10.Survey deep vein thrombosis and its risk factors in patients after stroke
Xingyang YI ; Jing LIN ; Zhao HAN ; Xudong ZHOU ; Jiangqiong KE ; Jiguang LIN ; Xiaotong WANG
Chinese Journal of Neurology 2011;44(8):554-557
Objective To study incidence of deep vein thrombosis (DVT) in the acute phase and follow-up period after stroke, and to investigate risk factors of DVT. Methods This was a prospective study at multi-centers. Ultrasonography was used for detecting DVT on both lower extremities in all patients at 10-14 days after the onset of stroke. All patients were followed up for 6 months after discharge. The incidence of DVT was examined in the acute phase and in the follow-up period of stroke. A variety of patient and treatment related factors were compared between stroke patients with DVT and without DVT to identify DVT risk factors. Results The incidence of DVT in the acute period of stroke was 4. 49%. Among DVT patients, 51.6% patients presented clinical DVT symptoms.
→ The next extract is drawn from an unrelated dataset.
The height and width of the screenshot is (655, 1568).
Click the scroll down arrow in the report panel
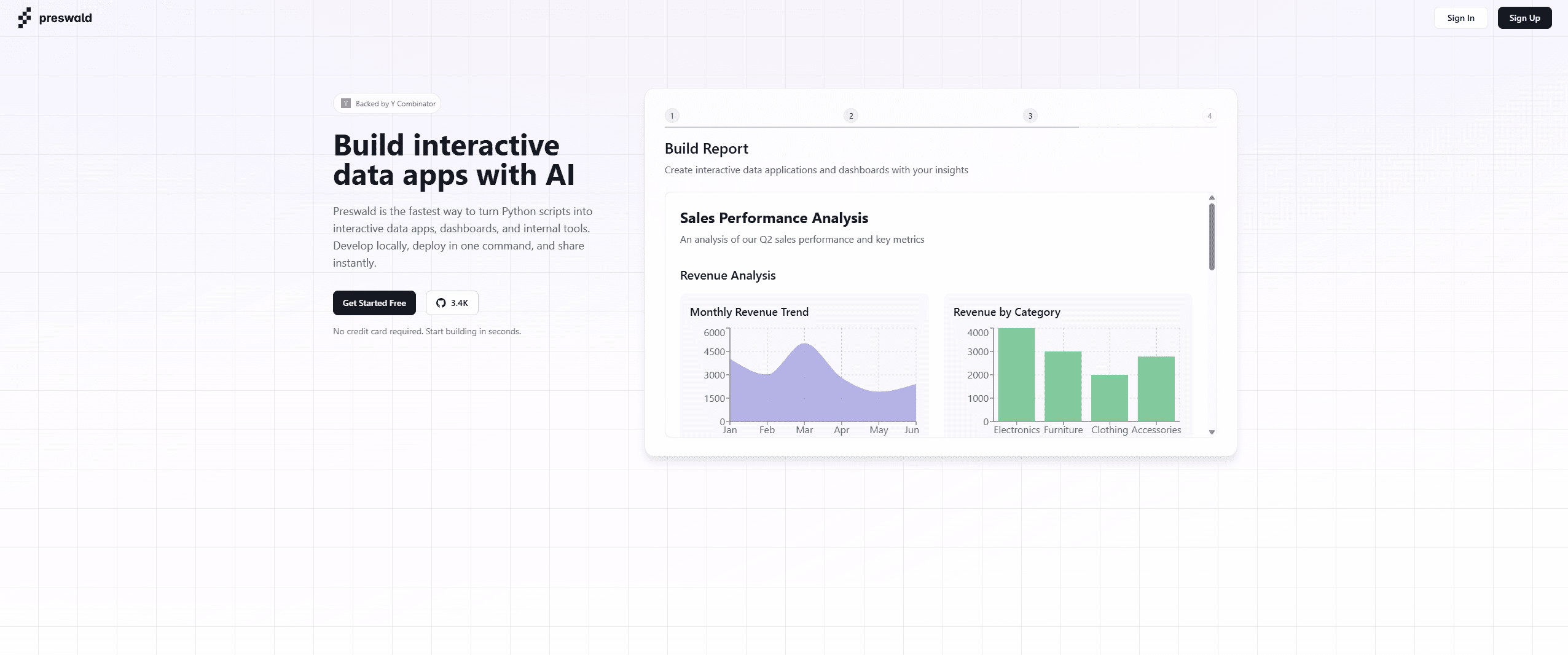click(1212, 432)
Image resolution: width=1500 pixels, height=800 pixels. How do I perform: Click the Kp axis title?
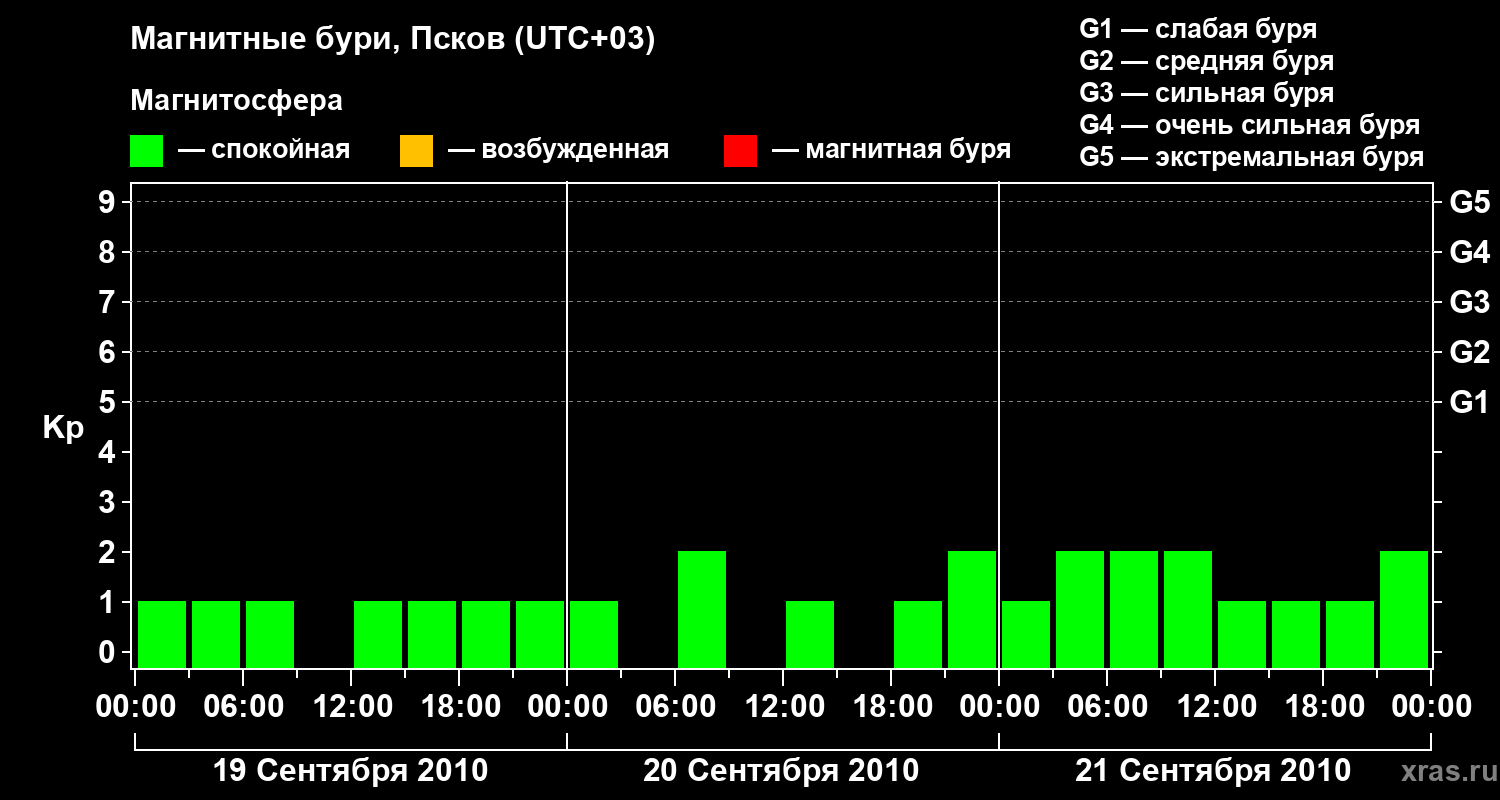63,428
By multiple factors logistic regression analysis,age ( ≥70 years, OR = 1.63, 95% CI 1.08-2. 84), bedridden( OR =4. 85, 95% CI 2.65-9. 68 ), wells score ≥ 2 ( OR = 3.96, 95% CI 1.86-7. 86 ), lower limbs NIHSS score ≥ 3 ( OR = 4. 56, 95% CI 2. 07-8. 85 ), high D-dimer ( OR = 3.45, 95% CI 2. 01-8. 52 ), low BI scores ( OR = 2. 98, 95% CI 1.52-6. 47 ), rehabilitation therapy ( OR = 1.82, 95% CI 1.22-3.43 ) and anticoagulant therapy ( OR =1.91,95% CI 1. 34-4. 92 ) were independent risk factors of DVT in the acute phase of stroke. Among them, the rehabilitation therapy and anticoagulant therapy were protective factors. The incidence of DVT in the follow-up periods was 1. 51%. Age ( ≥ 70 years, OR = 1.82, 95% CI 1.21-3.98 ), bedridden after discharge( OR = 5. 12, 95% CI 2. 82-11.32), lower limbs NIHSS score ≥3 ( OR = 4. 25, 95% CI 2. 11-7. 87), low BI score( OR = 2. 18, 95% CI 1.18-6.23 )at the time of discharge and DVT in acute period (OR =3.81,95%CI 1.87-7.48)were independent risk factors of DVT in the follow-up period of stroke.Conclusions Stroke patients, particularly old-aged stroke patients, are a high-risk group of developing DVT. 48.4% DVT patients had no clinical DVT symptoms but were diagnosed only by ultrasonography.There are multiple independent risk factors of DVT after stroke. It is necessary to monitor and prevent DVT in the stroke patients with the risk factors. The rehabilitation therapy and anticoagulant therapy may decrease incidence of DVT.